Every line from the one with "Given: Follow the" to the one with "Click the Yield", including those two, is to be copied exactly; all other lines of the entries below are left out.

(Collected data)
┄┄┄┄┄┄┄┄┄┄
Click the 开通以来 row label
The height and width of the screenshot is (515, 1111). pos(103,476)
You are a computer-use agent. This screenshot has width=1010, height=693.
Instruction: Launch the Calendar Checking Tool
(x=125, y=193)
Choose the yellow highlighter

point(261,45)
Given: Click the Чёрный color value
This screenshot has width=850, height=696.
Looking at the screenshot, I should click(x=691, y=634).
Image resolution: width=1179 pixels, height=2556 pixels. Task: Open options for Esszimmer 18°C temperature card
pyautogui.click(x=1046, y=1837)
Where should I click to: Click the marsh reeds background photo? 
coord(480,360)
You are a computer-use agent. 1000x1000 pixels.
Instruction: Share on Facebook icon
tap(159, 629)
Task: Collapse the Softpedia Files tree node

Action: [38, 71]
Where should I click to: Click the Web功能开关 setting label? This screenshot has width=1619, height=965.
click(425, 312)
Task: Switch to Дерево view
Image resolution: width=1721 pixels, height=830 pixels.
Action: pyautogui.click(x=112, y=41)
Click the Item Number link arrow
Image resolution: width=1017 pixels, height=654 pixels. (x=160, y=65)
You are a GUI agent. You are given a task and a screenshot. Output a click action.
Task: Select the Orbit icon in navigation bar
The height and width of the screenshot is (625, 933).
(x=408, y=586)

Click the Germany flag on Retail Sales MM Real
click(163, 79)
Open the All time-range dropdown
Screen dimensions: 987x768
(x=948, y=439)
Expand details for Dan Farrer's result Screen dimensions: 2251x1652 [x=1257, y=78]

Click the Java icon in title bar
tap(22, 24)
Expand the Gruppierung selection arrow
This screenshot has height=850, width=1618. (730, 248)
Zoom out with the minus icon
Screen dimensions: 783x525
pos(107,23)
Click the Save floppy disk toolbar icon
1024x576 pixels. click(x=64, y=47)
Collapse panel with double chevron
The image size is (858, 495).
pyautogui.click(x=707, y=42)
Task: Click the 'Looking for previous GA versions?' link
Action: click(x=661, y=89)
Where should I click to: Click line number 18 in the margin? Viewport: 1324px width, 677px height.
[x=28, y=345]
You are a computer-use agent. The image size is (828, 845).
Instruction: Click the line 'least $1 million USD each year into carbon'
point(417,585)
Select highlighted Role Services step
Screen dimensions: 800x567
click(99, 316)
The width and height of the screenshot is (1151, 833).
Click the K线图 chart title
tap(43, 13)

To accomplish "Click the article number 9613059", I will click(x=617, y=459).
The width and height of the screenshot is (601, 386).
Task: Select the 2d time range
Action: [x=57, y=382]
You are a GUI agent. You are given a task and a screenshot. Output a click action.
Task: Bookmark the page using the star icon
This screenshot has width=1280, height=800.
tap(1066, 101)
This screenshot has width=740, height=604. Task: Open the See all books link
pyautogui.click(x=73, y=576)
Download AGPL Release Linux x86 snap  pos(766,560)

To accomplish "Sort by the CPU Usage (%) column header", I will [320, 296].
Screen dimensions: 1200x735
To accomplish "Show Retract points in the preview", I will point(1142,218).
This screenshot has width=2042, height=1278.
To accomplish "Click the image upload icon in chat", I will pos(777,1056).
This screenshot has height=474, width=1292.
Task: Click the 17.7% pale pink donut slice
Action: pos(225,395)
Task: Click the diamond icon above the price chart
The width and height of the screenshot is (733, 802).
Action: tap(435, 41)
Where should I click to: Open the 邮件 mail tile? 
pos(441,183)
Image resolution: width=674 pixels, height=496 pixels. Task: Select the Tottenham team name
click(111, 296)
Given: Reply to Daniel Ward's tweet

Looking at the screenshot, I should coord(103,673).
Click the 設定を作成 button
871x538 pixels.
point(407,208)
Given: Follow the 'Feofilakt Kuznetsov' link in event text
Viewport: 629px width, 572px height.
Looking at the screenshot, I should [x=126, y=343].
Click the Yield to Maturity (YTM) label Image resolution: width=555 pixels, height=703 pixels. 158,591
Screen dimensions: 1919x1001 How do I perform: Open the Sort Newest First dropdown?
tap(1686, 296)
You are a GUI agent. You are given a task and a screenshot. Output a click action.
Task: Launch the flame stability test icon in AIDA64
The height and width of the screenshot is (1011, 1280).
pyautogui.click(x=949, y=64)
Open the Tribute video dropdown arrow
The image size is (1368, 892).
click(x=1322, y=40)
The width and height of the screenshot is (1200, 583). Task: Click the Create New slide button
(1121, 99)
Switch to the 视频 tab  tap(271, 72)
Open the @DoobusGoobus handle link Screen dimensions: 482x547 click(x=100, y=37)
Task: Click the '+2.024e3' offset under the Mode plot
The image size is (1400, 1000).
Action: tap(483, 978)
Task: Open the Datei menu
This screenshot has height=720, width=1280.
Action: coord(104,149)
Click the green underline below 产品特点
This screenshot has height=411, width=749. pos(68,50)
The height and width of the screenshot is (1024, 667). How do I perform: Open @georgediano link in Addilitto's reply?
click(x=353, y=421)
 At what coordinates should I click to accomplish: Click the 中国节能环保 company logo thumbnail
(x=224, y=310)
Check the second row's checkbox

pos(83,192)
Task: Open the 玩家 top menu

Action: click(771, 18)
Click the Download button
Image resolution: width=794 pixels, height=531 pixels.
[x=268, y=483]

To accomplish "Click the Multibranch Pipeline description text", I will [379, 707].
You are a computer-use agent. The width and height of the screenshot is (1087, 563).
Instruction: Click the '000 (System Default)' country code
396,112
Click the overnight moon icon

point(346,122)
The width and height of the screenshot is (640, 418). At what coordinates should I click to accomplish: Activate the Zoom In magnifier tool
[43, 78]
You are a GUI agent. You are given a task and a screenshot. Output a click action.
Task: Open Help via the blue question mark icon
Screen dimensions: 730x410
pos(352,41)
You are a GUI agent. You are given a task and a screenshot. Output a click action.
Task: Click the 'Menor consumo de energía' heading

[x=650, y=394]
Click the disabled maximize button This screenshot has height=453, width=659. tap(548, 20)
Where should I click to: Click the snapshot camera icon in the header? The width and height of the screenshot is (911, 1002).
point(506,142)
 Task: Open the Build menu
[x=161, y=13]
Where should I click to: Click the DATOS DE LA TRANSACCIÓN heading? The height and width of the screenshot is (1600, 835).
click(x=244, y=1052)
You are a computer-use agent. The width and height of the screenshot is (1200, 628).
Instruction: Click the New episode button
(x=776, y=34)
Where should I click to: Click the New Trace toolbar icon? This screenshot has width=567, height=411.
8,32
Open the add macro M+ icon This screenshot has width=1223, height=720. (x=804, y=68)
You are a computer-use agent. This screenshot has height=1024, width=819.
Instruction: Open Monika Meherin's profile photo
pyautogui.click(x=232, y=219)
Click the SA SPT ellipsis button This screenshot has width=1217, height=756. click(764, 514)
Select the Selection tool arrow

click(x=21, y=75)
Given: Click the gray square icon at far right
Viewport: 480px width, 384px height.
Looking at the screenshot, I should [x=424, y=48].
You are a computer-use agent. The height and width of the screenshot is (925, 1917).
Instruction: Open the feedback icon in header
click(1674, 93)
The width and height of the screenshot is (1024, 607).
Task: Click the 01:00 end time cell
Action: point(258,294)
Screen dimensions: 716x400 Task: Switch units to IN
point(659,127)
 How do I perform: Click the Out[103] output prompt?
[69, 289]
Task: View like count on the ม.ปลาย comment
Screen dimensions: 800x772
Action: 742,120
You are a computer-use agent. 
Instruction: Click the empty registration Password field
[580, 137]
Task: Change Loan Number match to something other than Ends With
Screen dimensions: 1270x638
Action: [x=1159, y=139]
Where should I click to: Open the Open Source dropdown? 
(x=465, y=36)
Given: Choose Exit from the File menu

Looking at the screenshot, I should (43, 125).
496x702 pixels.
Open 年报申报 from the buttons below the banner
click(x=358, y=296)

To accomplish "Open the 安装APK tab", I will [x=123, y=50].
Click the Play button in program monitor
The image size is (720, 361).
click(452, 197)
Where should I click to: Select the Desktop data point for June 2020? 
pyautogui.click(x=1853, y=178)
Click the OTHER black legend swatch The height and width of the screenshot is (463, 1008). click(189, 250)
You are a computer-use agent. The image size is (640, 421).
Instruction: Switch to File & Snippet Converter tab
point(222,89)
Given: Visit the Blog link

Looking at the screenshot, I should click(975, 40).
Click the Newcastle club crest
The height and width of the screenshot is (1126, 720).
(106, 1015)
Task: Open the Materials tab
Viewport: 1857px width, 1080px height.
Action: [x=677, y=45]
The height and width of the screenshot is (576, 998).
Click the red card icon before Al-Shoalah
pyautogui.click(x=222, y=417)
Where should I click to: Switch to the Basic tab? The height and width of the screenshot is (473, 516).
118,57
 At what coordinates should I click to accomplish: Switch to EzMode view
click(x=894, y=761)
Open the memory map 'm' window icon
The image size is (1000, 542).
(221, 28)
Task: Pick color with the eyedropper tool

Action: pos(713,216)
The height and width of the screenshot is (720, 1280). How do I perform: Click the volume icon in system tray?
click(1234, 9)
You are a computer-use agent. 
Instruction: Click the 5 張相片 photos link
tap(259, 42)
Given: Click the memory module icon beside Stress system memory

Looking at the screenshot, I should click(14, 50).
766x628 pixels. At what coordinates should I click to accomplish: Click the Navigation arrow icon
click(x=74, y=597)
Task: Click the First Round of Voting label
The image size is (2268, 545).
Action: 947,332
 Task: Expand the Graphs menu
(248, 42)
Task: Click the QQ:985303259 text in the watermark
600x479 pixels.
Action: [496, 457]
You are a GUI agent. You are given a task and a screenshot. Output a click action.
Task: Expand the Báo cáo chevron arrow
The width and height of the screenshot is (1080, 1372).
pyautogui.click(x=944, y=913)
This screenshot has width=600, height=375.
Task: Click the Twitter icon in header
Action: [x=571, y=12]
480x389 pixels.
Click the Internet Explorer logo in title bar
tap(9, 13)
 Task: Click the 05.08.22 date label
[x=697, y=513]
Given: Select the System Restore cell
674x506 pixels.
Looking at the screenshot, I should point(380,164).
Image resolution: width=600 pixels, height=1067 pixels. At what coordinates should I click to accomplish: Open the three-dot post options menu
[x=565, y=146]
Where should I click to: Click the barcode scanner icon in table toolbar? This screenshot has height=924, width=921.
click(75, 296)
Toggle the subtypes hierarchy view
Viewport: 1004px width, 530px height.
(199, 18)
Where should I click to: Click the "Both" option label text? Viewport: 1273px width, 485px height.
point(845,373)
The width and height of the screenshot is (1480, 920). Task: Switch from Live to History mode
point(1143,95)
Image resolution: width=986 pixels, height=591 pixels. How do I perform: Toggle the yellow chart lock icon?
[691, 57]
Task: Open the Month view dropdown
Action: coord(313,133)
┄┄┄┄┄┄┄┄┄┄
■ Answer ■
Given: Follow the 'Feofilakt Kuznetsov' link in event text
Viewport: 629px width, 572px height.
Looking at the screenshot, I should [x=126, y=343].
Click the Yield to Maturity (YTM) label Image resolution: width=555 pixels, height=703 pixels. 158,591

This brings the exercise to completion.